Finite element conformal complexes in three dimensions

TL;DR

This paper develops finite element conformal complexes in three dimensions using an extended BGG framework, enabling stable numerical methods for complex physical applications involving conformal tensors.

Contribution

It introduces a novel application of the discrete BGG framework combined with geometric decomposition to construct simpler, local bubble finite element complexes in 3D.

Findings

Constructed finite element conformal Hessian and elasticity complexes in 3D.

Supported stable, structure-preserving numerical methods for relativity and elasticity.

Provided a systematic approach to develop complexes with varying smoothness levels.

Abstract

This paper extends the Bernstein-Gelfand-Gelfand (BGG) framework to the construction of finite element conformal Hessian complexes and conformal elasticity complexes in three dimensions involving conformal tensors (i.e., symmetric and traceless tensors).
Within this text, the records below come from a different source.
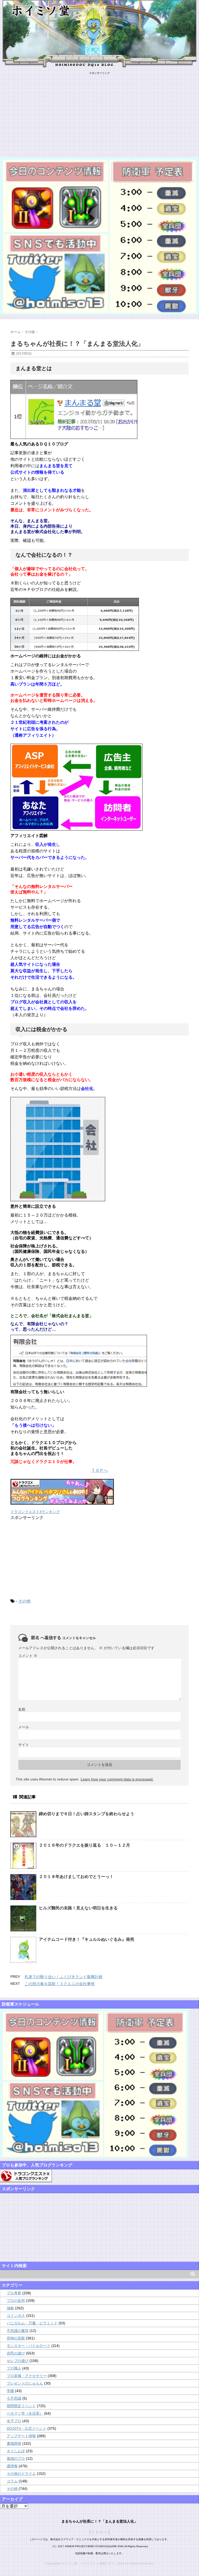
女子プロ (14, 2421)
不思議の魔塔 (18, 2331)
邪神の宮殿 (16, 2338)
These complexes incorporate higher-order differential operators, including the linearized Cotton-York operator, and require conformal tensor spaces with nontrivial smoothness and trace conditions. A novel application of the discrete BGG framework, combined with the geometric decomposition of bubble spaces and a reduction operation, to local bubble finite element complexes is introduced. This yields simpler and more tractable constructions than global BGG-based approaches, and leads to the bubble conformal complexes. Building on these bubble conformal complexes and the associated face bubble complexes, finite element conformal Hessian complexes and conformal elasticity complexes with varying degrees of smoothness are systematically developed. The resulting complexes support stable and structure-preserving numerical methods for applications in relativity, Cosserat elasticity, and fluid mechanics.